Power calculation for rate ratio test

#1
Hello all! I'm stumped on a question and hoping someone can help.

I have calculated a rate ratio for the rate of genetic mutations in a patient group vs. control group. The rate for each group is calculated as (mutation rate)/(number of samples * number of callable base pairs) and the significance is calculated for ratio>1. I now am interested in calculating the power I have to detect a certain difference in rate (i.e. how much greater than 1 the rate ratio is) based on the number of samples and number of callable bases in each group.

Does anyone know of a straightforward way to do this? I haven't found an answer from my searching the internet, and the R package I used to do the rate ratio test doesn't give power. Thanks!!
 

hlsmith

Not a robit
#2
What will the results be used for? Is this for class or for a real-life context? There was a recent epidemiology paper on power for the precision on the rates instead of difference that may be of interest. If you are stuck on the ratio part, looking at power calculations for Poisson regression model may be of interest or you could just do a power calculation for Fisher's exact test. Also, this would likely easily be done with a data simulation.
 
#3
What will the results be used for? Is this for class or for a real-life context? There was a recent epidemiology paper on power for the precision on the rates instead of difference that may be of interest. If you are stuck on the ratio part, looking at power calculations for Poisson regression model may be of interest or you could just do a power calculation for Fisher's exact test. Also, this would likely easily be done with a data simulation.
This is for real life (my research). If using a power calculation for Fisher's exact test is valid for this purpose that would be much easier! I was trying to do the calculations here http://www.pmean.com/10/PoissonPower.html but having trouble following. Thank you!
 

hlsmith

Not a robit
#4
Wel! You same patients in your description, is this a randomized study or more observational? If latter, do you need to control for anything to balance sample difference?

it might be easiest for you to plot what you expect the numbers to be and we can play around with simulations.
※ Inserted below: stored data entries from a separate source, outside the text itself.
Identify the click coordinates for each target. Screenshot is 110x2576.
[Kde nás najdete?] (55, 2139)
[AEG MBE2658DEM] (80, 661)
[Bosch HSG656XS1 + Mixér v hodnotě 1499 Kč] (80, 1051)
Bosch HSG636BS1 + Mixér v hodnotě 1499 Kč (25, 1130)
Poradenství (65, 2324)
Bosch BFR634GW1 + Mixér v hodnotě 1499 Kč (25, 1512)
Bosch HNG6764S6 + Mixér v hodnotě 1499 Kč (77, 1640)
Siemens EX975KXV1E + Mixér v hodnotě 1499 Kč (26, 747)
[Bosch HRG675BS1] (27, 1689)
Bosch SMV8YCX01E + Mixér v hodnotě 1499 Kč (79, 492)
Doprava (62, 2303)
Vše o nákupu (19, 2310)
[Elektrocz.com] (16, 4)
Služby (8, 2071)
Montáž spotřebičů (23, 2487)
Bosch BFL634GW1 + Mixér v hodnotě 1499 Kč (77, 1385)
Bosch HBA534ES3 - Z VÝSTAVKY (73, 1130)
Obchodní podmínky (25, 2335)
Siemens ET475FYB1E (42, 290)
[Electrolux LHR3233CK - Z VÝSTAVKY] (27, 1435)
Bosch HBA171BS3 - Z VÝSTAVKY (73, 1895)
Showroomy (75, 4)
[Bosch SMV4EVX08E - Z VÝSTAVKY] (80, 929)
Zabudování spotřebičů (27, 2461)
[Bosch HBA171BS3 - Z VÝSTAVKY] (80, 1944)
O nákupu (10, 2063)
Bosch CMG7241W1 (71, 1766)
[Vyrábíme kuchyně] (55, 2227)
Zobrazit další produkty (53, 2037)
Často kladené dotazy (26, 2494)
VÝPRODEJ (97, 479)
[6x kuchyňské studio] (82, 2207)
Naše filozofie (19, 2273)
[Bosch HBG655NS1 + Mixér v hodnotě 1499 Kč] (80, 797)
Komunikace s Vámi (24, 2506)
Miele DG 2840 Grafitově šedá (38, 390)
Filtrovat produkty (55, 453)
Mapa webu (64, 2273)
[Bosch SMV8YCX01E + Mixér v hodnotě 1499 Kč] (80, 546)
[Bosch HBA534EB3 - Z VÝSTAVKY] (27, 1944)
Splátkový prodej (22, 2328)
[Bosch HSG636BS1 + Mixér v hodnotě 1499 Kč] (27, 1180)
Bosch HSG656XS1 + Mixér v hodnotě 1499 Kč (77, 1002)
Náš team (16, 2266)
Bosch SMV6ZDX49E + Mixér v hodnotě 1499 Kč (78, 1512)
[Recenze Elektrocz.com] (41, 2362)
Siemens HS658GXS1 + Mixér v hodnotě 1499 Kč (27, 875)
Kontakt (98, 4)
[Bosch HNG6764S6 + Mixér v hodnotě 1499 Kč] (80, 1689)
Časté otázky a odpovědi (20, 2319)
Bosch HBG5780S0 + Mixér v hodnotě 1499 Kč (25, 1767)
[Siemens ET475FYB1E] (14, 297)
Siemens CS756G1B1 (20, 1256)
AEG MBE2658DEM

In medicine people are historically inclined to look at RR, but risk differences are more informative. I said fishers test cause i had little to work with on assumed rate s andwas appraid of a little rate situation were something like chisq may not be a good approximate.
 
#5
Wel! You same patients in your description, is this a randomized study or more observational? If latter, do you need to control for anything to balance sample difference?

it might be easiest for you to plot what you expect the numbers to be and we can play around with simulations. In medicine people are historically inclined to look at RR, but risk differences are more informative. I said fishers test cause i had little to work with on assumed rate s andwas appraid of a little rate situation were something like chisq may not be a good approximate.
It is observational, and we are not doing anything to balance for control. The sample sizes are 183 and 777. Unfortunately I don’t have expected rate numbers, but thank you anyways for your help!!
 

hlsmith

Not a robit
#6
Well you can do power calculations with out proposed rate values. Use best guesses based on your knowledge and published/similar studies.